-- Exercise materials start --
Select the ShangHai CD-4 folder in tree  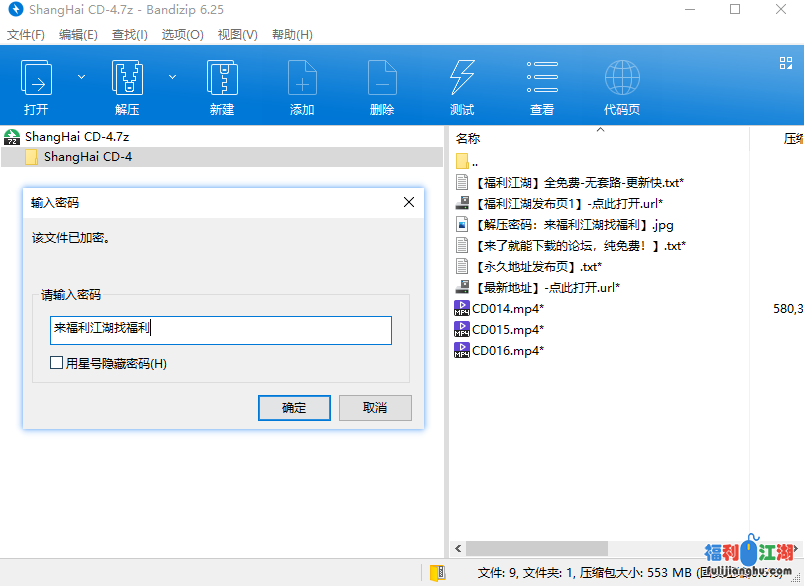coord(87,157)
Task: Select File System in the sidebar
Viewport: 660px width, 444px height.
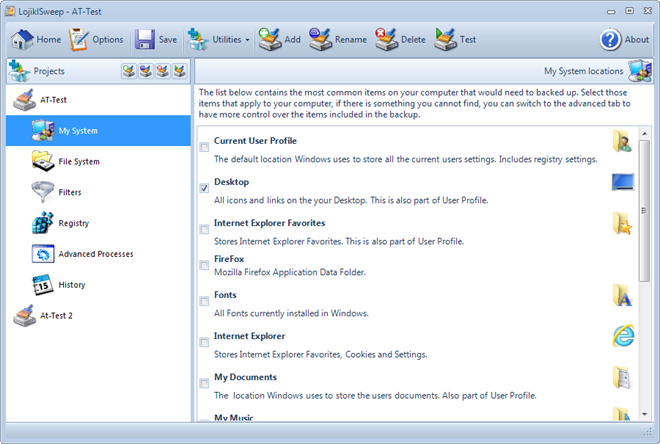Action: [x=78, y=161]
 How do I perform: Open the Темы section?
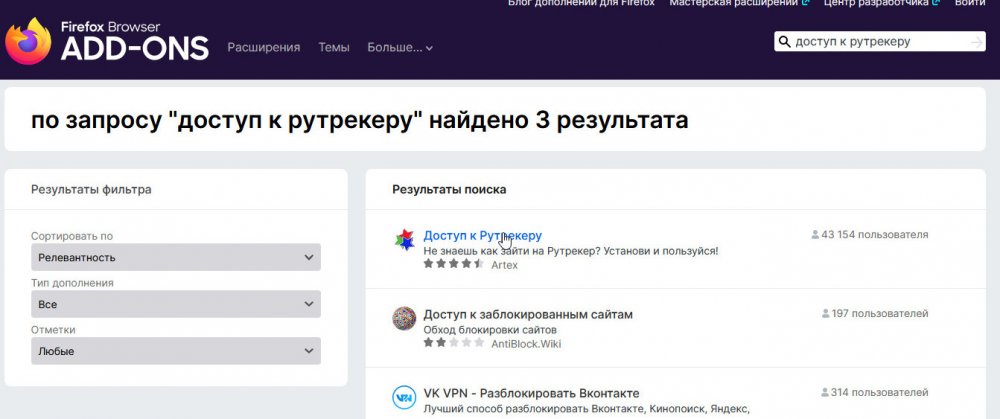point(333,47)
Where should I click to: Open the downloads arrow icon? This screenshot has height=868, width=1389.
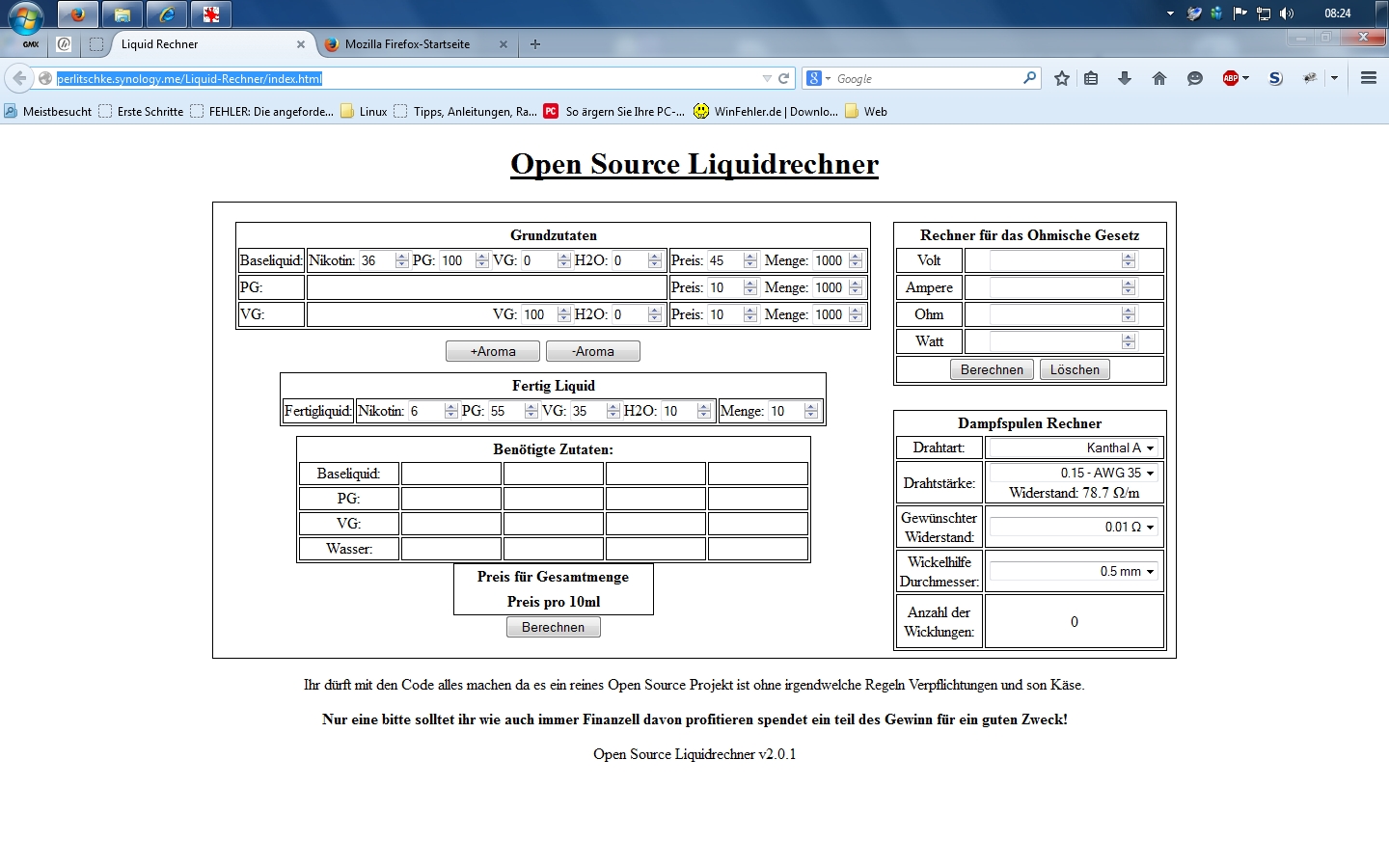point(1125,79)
-- Exercise materials end --
# Problem details:
Show every line of the records above that contains the string "height", copying each in full.

# Response below:
Viewport: 660px width, 444px height.
Where should I click to: Open the downloads arrow icon? This screenshot has height=868, width=1389.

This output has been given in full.